The thresholds are lower than most people expect. Using simple over-the-counter painkillers like ibuprofen or acetaminophen on more than 15 days per month can trigger the cycle. For combination painkillers (those containing caffeine, for example), triptans, or opioids, the limit is even lower: 10 or more days per month. If you find yourself reaching for headache medication most days of the week, the medication itself may be sustaining your headaches. Breaking this cycle usually requires a supervised withdrawal period, which often temporarily worsens the headache before it improves.
When Constant Headaches Point to Something Else
The vast majority of chronic headaches are “primary” headaches, meaning the headache itself is the condition rather than a symptom of another disease. But constant headaches can occasionally signal an underlying problem. Headache specialists use a set of red flags to identify when further investigation is needed.

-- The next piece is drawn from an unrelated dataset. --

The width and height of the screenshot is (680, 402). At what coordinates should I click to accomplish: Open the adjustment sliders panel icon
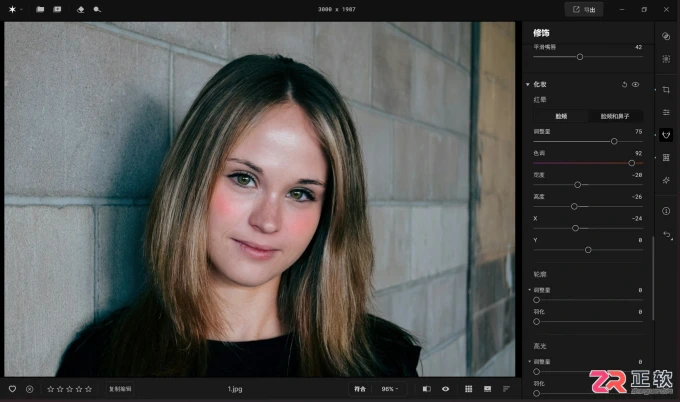point(666,112)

A headache that reaches maximum intensity within seconds (a “thunderclap” headache) is one of the most urgent warning signs and can indicate a ruptured blood vessel in the brain. Headache accompanied by fever, night sweats, or unexplained weight loss suggests a systemic illness. New neurological symptoms alongside the headache, like weakness in an arm or leg, new numbness, or vision changes, also warrant prompt evaluation.
Other red flags include headaches that start for the first time after age 50, headaches that are clearly getting worse over weeks rather than staying stable, and headaches that change noticeably with body position (worse when lying down or worse when standing up). Positional headaches can point to pressure problems inside the skull, either too high (as in idiopathic intracranial hypertension) or too low (as in a spinal fluid leak). Other secondary causes range from sinus infections and dental problems to high blood pressure, concussion effects, and, rarely, brain tumors.
The important distinction is pattern. Primary chronic headaches tend to be stable or fluctuating over time. Secondary headaches are more likely to progressively worsen, come with new symptoms, or behave in ways your previous headaches never did.
How Chronic Headaches Are Managed
Treatment depends entirely on which type of chronic headache you have, which is why getting the right diagnosis matters more than trying different painkillers. A headache diary tracking frequency, pain location, intensity, and associated symptoms is one of the most useful tools for both you and a clinician.
For chronic migraine, preventive treatments have improved significantly. A class of medications that blocks a protein involved in migraine pain signaling (called CGRP) now carries a strong recommendation in clinical guidelines for preventing both episodic and chronic migraine. These are typically given as monthly or quarterly injections and have shown meaningful reductions in headache days for many people. Older preventive options, including certain blood pressure medications, antidepressants, and anti-seizure drugs, also remain effective for many patients.
Chronic tension-type headache responds best to a combination of approaches. Stress management, regular sleep schedules, physical therapy targeting the neck and shoulders, and sometimes low-dose preventive medication together tend to work better than any single treatment alone.
For all types of chronic headache, lifestyle factors form the foundation. Consistent sleep and wake times (even on weekends), regular moderate exercise, adequate hydration, and managing stress aren’t just helpful additions to treatment. For many people, they’re the difference between staying in a chronic pattern and breaking out of it. Keeping painkiller use below the overuse thresholds, fewer than 15 days a month for simple painkillers and fewer than 10 for triptans or combination drugs, is equally critical to preventing the cycle from restarting.